Segment Start: SOURCE INFORMATION

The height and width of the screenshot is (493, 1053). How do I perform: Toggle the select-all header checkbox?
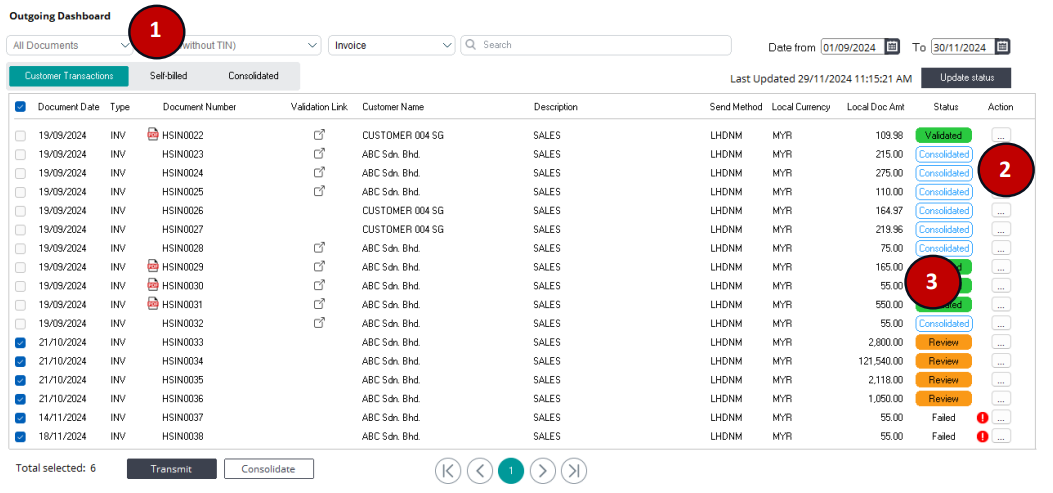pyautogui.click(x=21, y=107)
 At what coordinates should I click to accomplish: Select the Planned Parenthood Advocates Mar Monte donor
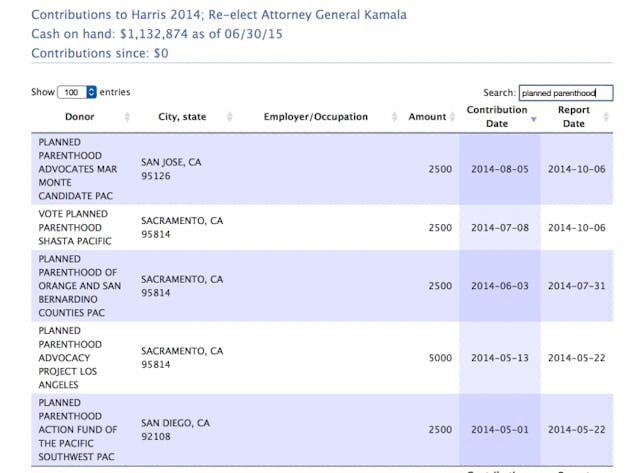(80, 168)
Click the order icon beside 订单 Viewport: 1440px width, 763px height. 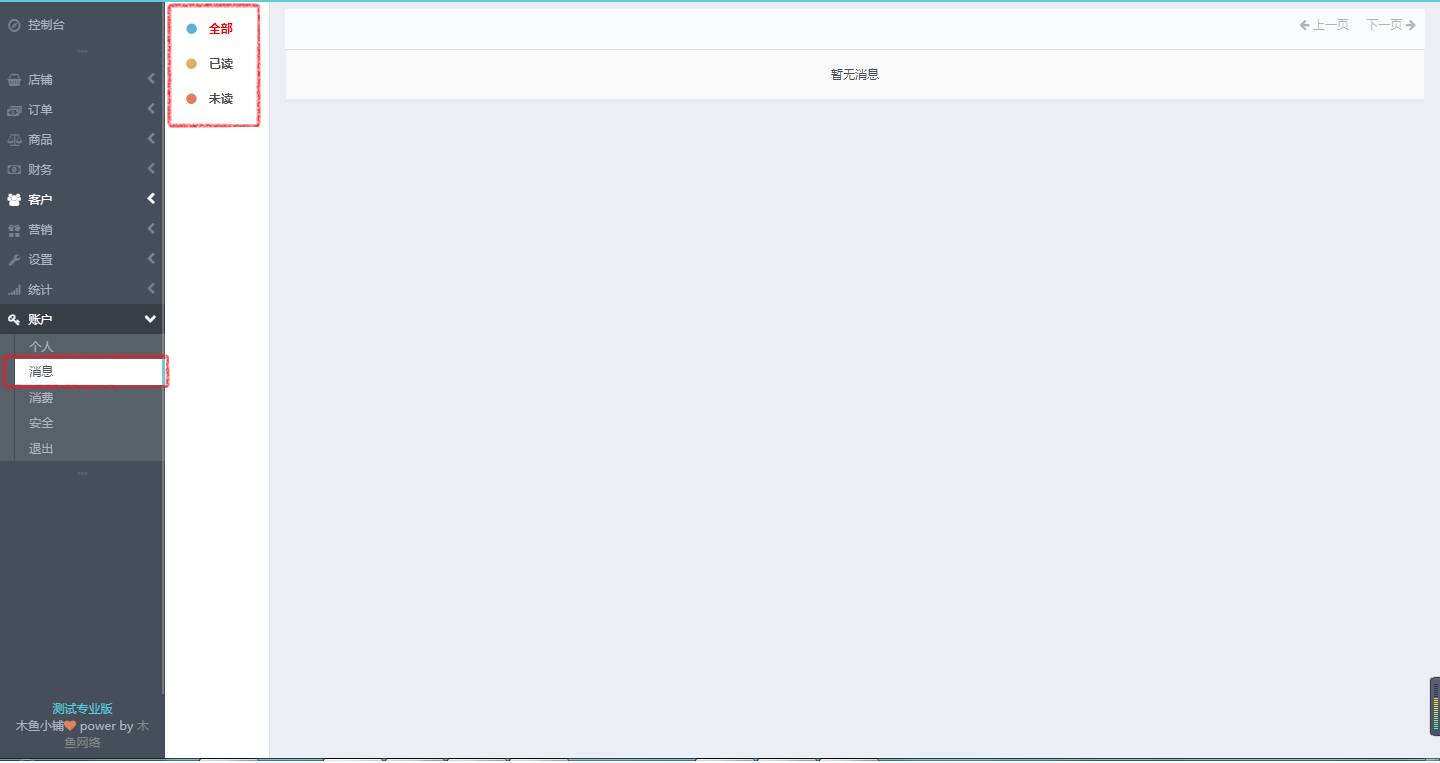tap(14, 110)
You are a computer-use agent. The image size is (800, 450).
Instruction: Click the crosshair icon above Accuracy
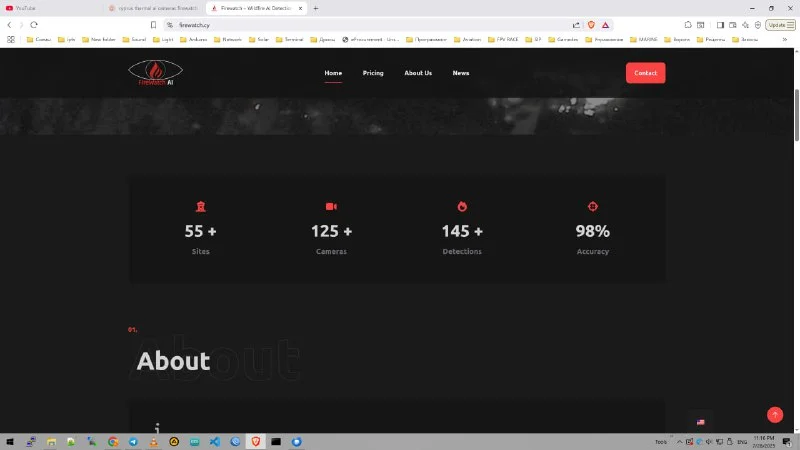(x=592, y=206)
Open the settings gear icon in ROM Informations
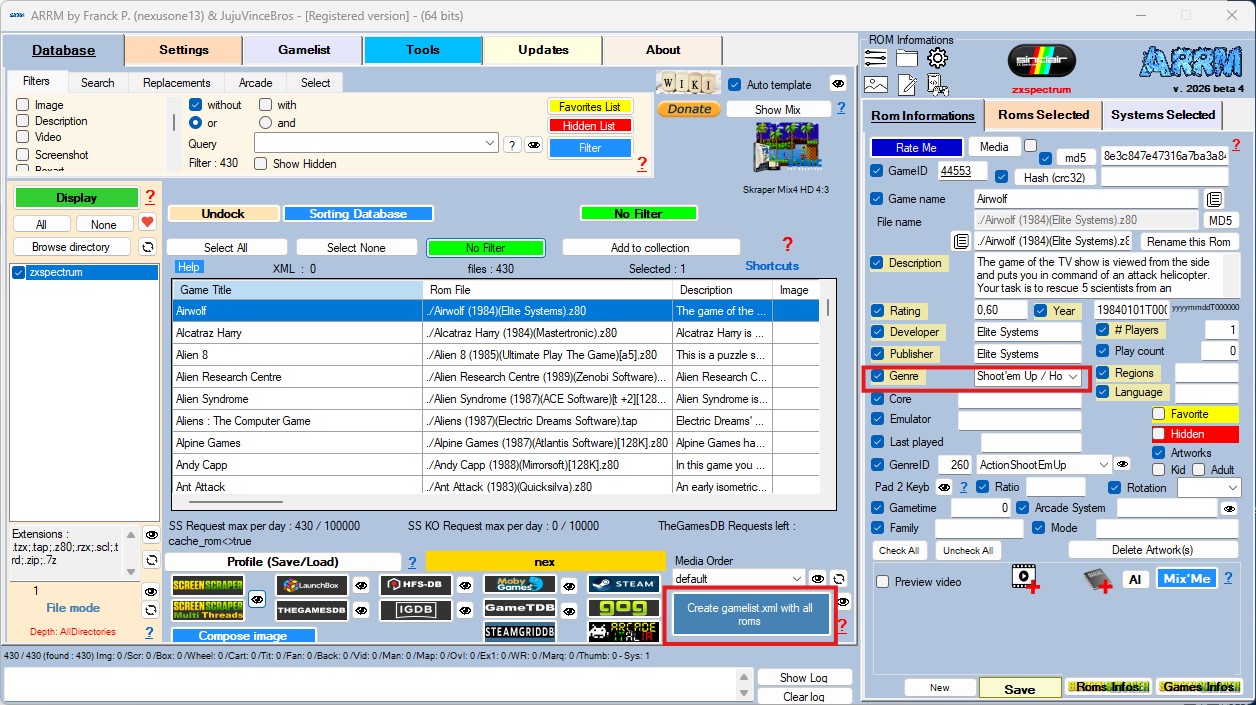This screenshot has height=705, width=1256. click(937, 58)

Segment End: SOURCE INFORMATION
Segment Start: SOURCE INFORMATION

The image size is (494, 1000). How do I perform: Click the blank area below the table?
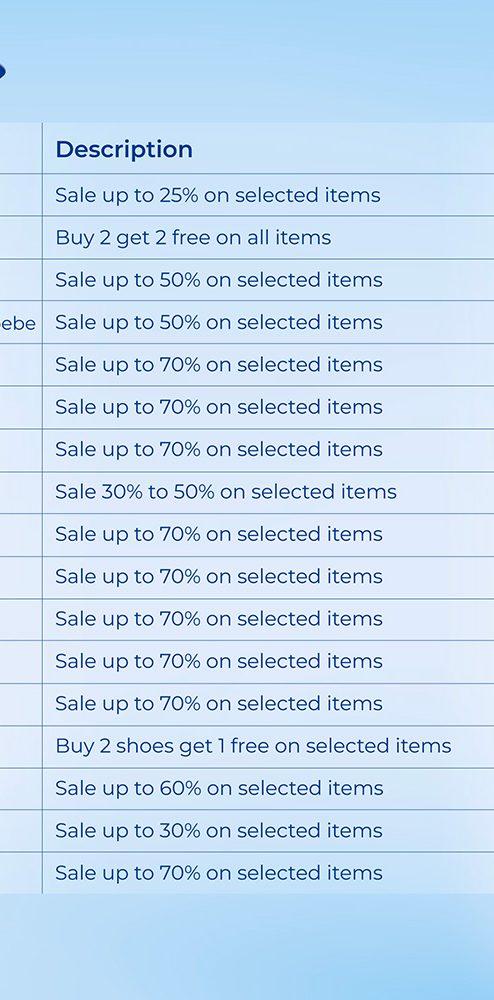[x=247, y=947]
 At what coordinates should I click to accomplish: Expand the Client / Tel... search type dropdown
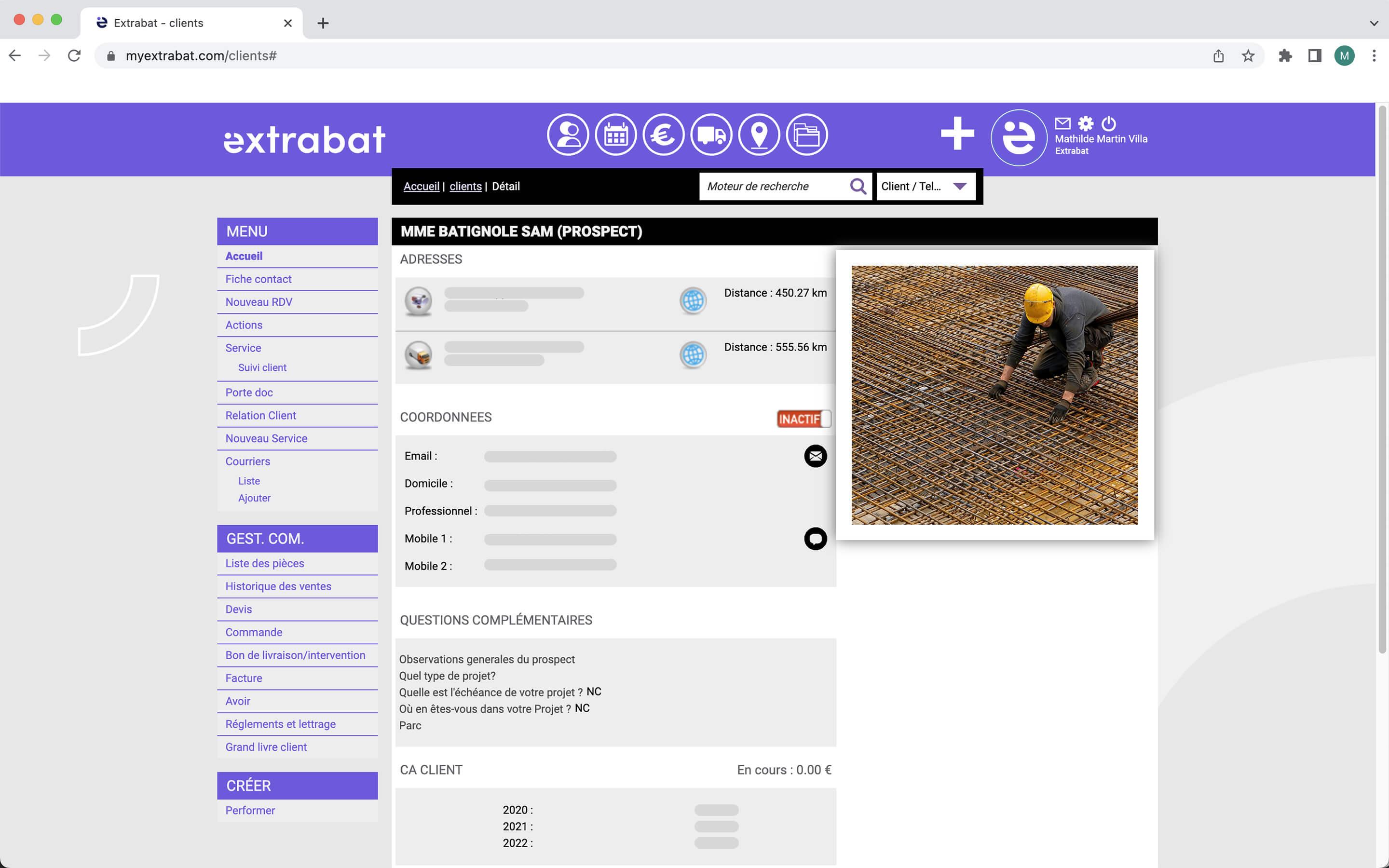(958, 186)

Segment End: SOURCE INFORMATION
Segment Start: SOURCE INFORMATION

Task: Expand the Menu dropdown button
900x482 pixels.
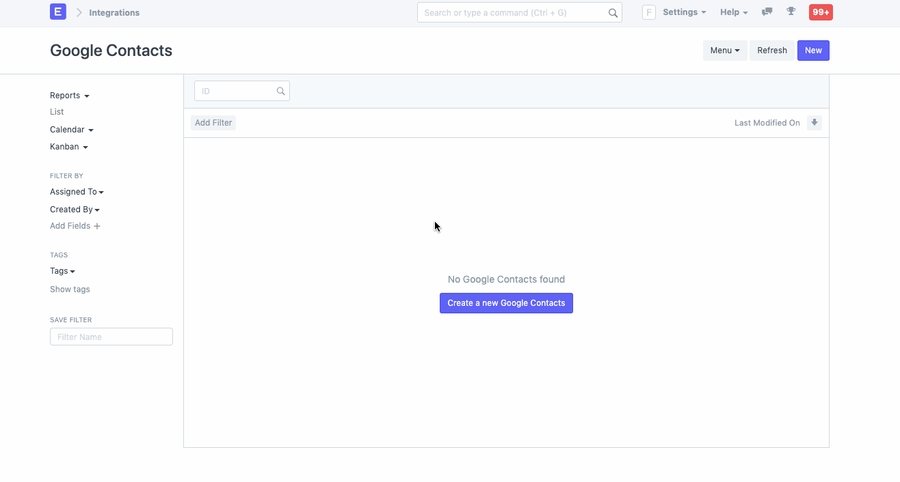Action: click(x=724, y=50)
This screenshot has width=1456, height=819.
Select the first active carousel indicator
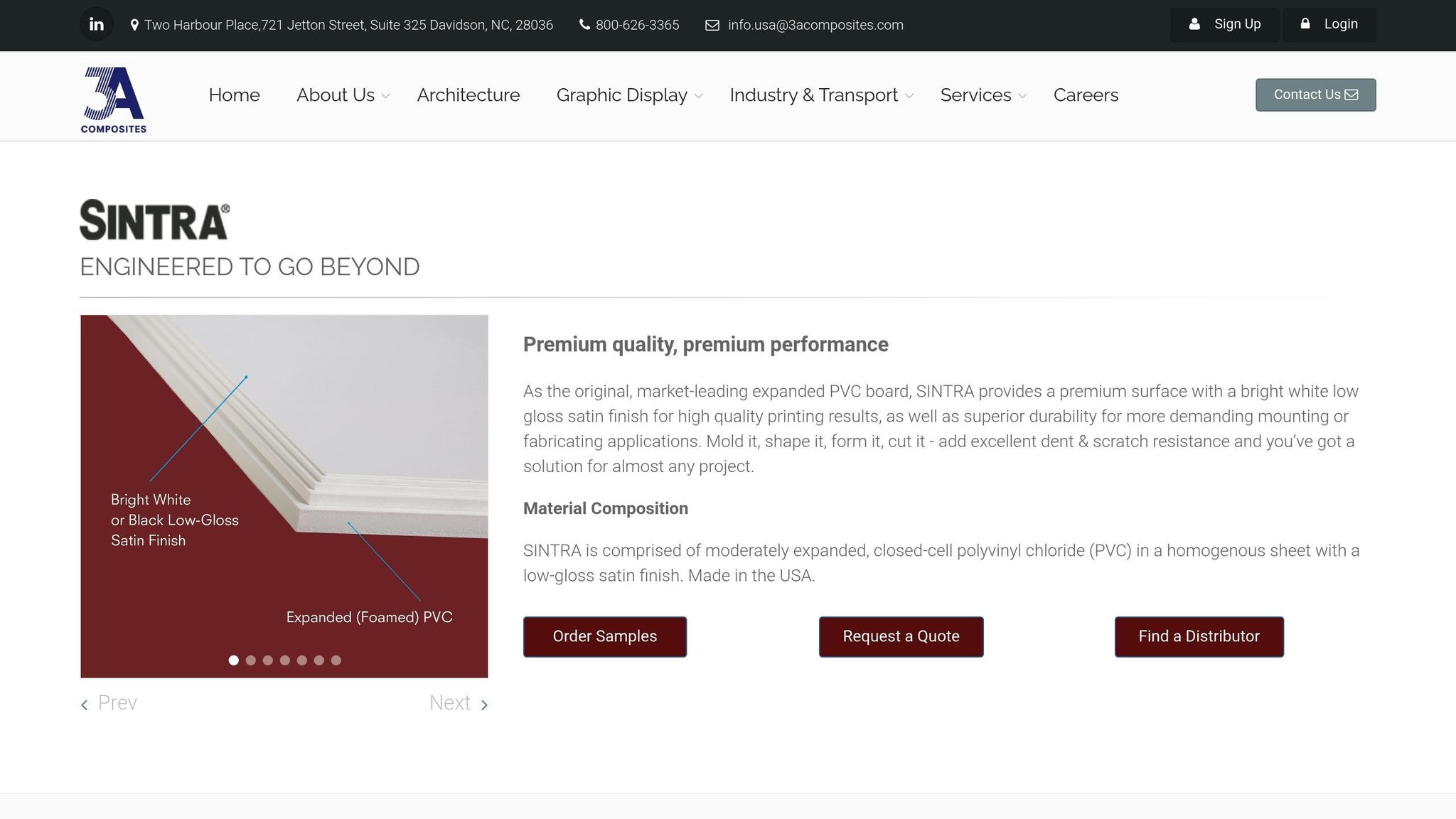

Segment End: SOURCE INFORMATION

## WHAT IS NEEDED
Exactly the lines above from the one that contains "Task: Expand the Menu dropdown button" down to the one that contains "Select the first active carousel indicator" are to be output, both ends kept and pictures omitted.

## EXERCISE SOLUTION
Task: Expand the Menu dropdown button
900x482 pixels.
Action: click(x=724, y=50)
This screenshot has width=1456, height=819.
Select the first active carousel indicator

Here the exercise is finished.